YOUR INSTRUCTIONS
In the data below, the answer is the run of lines from the line containing "Continue shopping (384, 450)" through the line containing "Delivery & Shipping (574, 781)", both included; print it exactly and nothing else.

SUPPLIED RECORDS
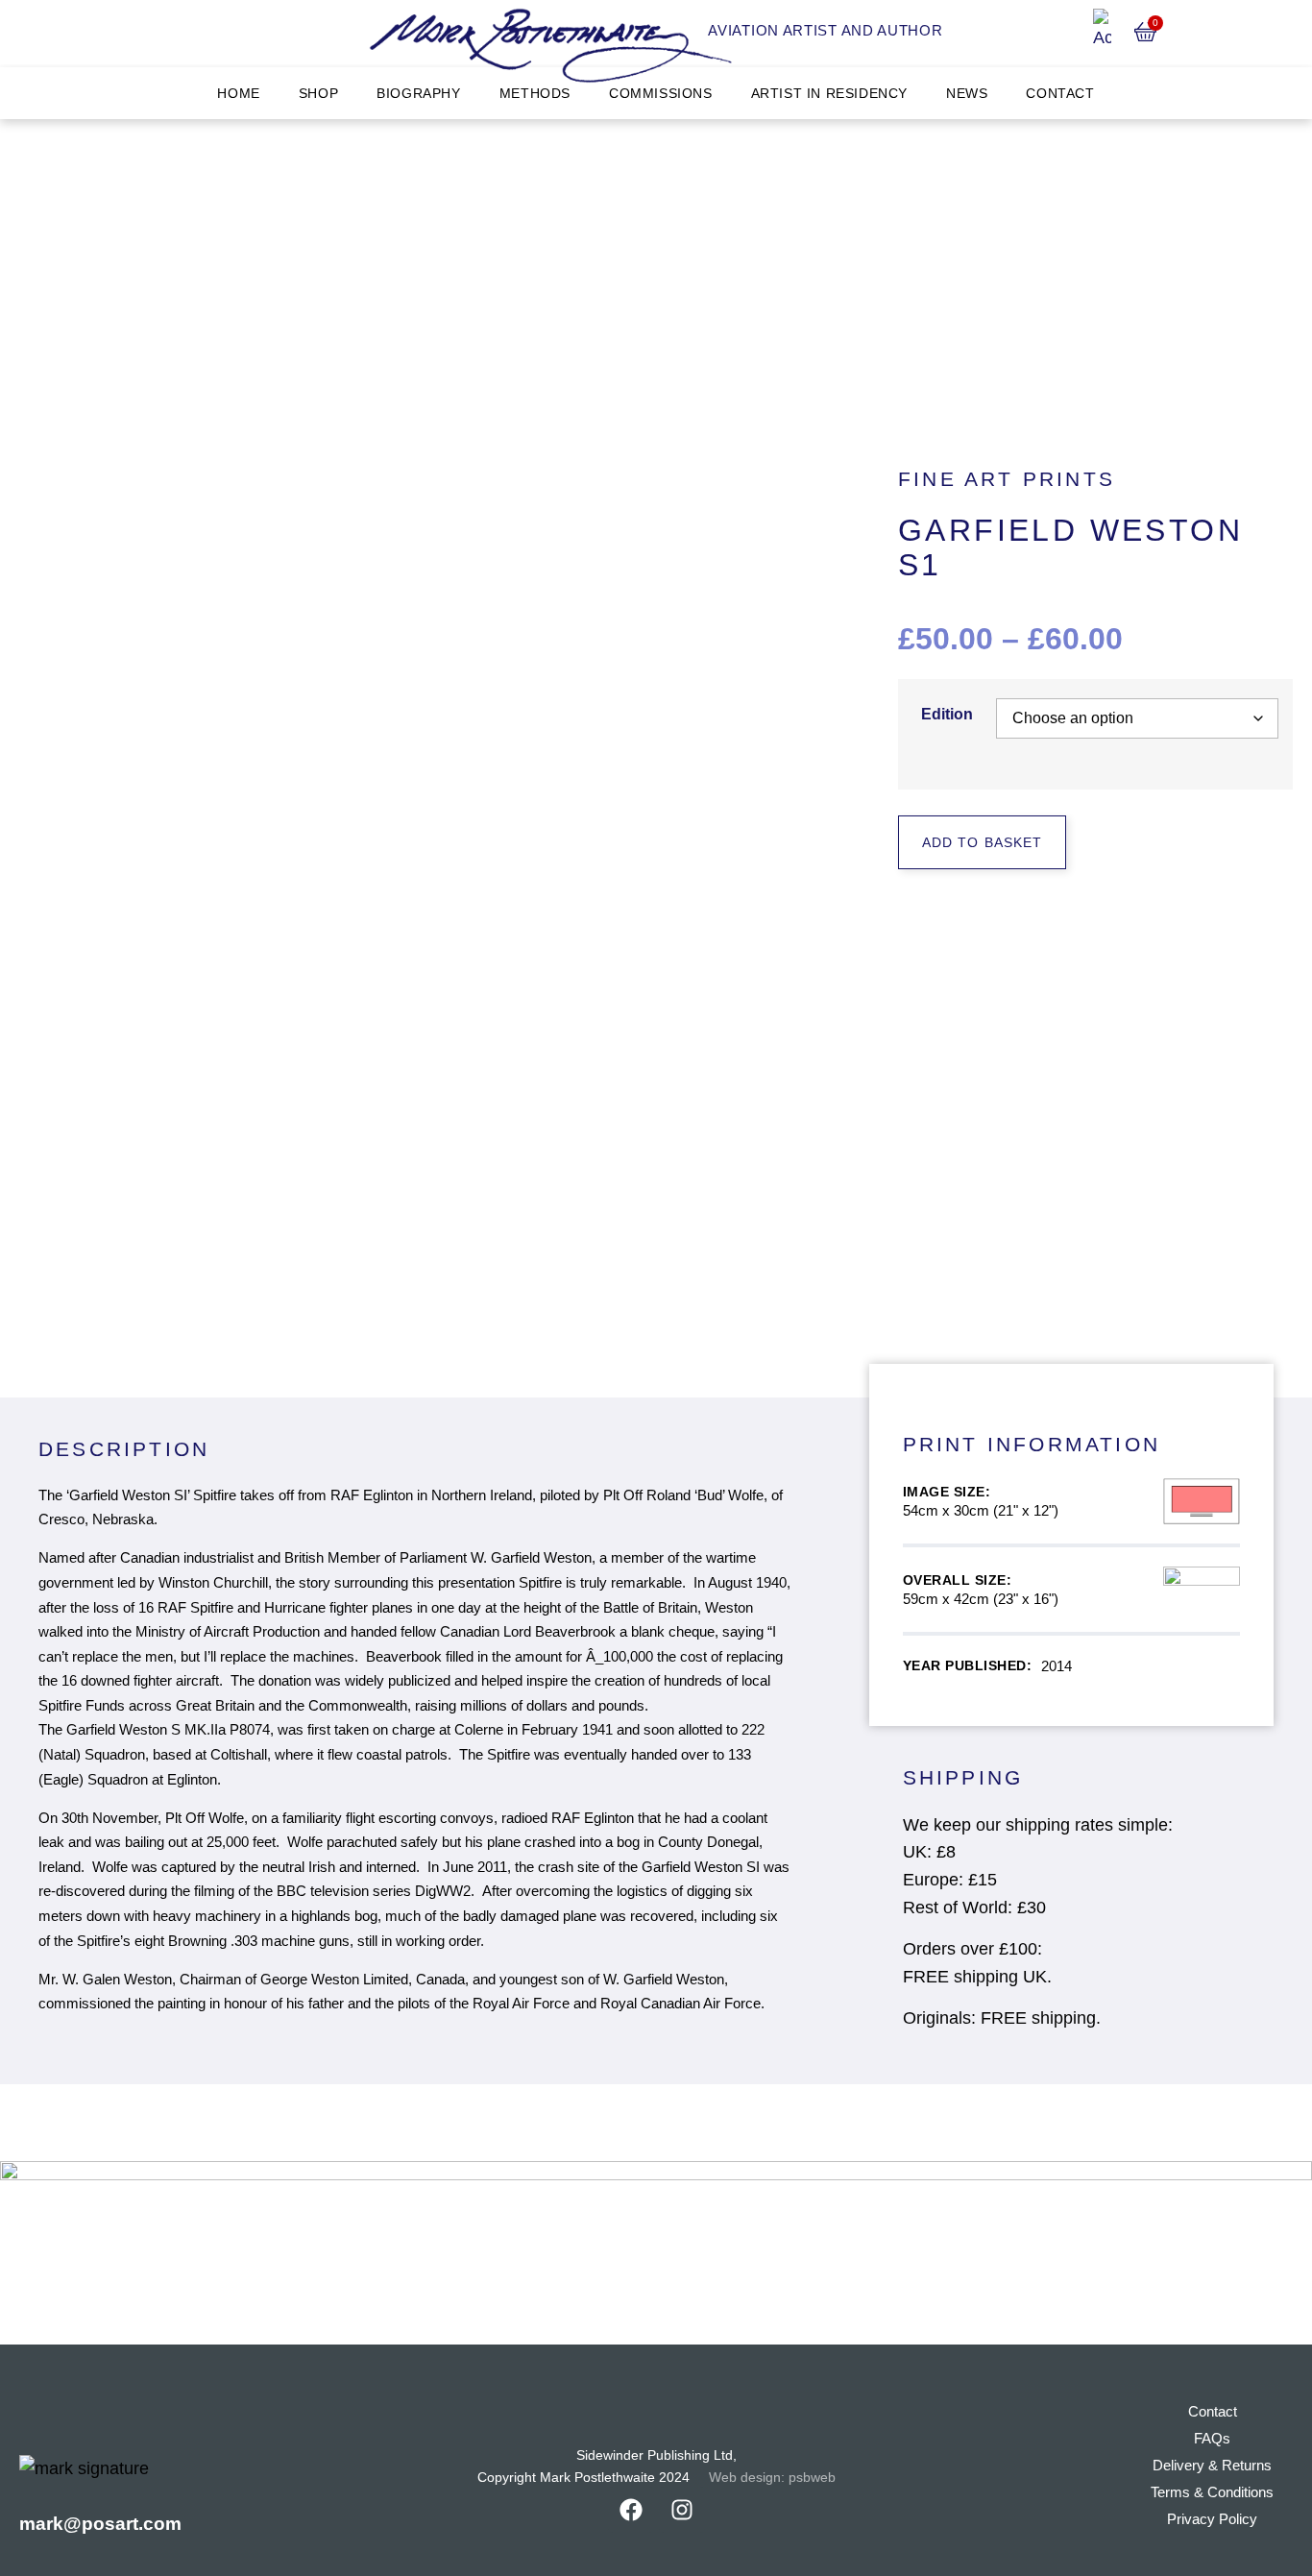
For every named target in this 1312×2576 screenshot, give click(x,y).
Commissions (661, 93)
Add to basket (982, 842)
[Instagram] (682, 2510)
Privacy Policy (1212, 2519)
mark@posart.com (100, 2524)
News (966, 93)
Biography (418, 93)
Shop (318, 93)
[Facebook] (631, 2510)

--

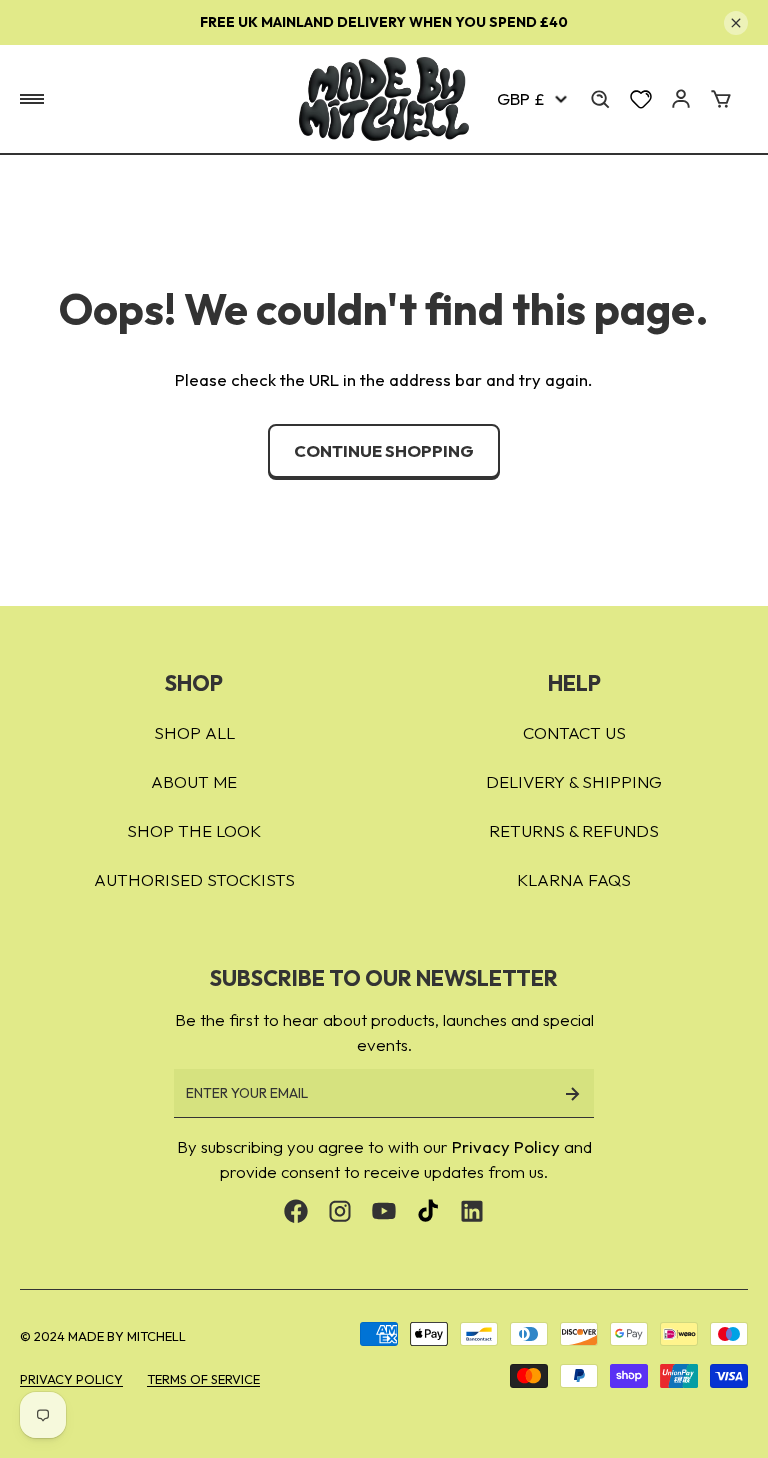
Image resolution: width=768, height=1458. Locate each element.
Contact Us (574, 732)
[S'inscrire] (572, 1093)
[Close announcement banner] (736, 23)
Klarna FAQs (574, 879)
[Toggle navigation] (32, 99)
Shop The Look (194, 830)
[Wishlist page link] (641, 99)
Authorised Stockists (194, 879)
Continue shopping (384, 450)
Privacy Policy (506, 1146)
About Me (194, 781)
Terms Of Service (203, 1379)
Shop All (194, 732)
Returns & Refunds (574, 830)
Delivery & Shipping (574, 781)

YOUR SOLUTION
Continue shopping (384, 450)
Privacy Policy (506, 1146)
About Me (194, 781)
Terms Of Service (203, 1379)
Shop All (194, 732)
Returns & Refunds (574, 830)
Delivery & Shipping (574, 781)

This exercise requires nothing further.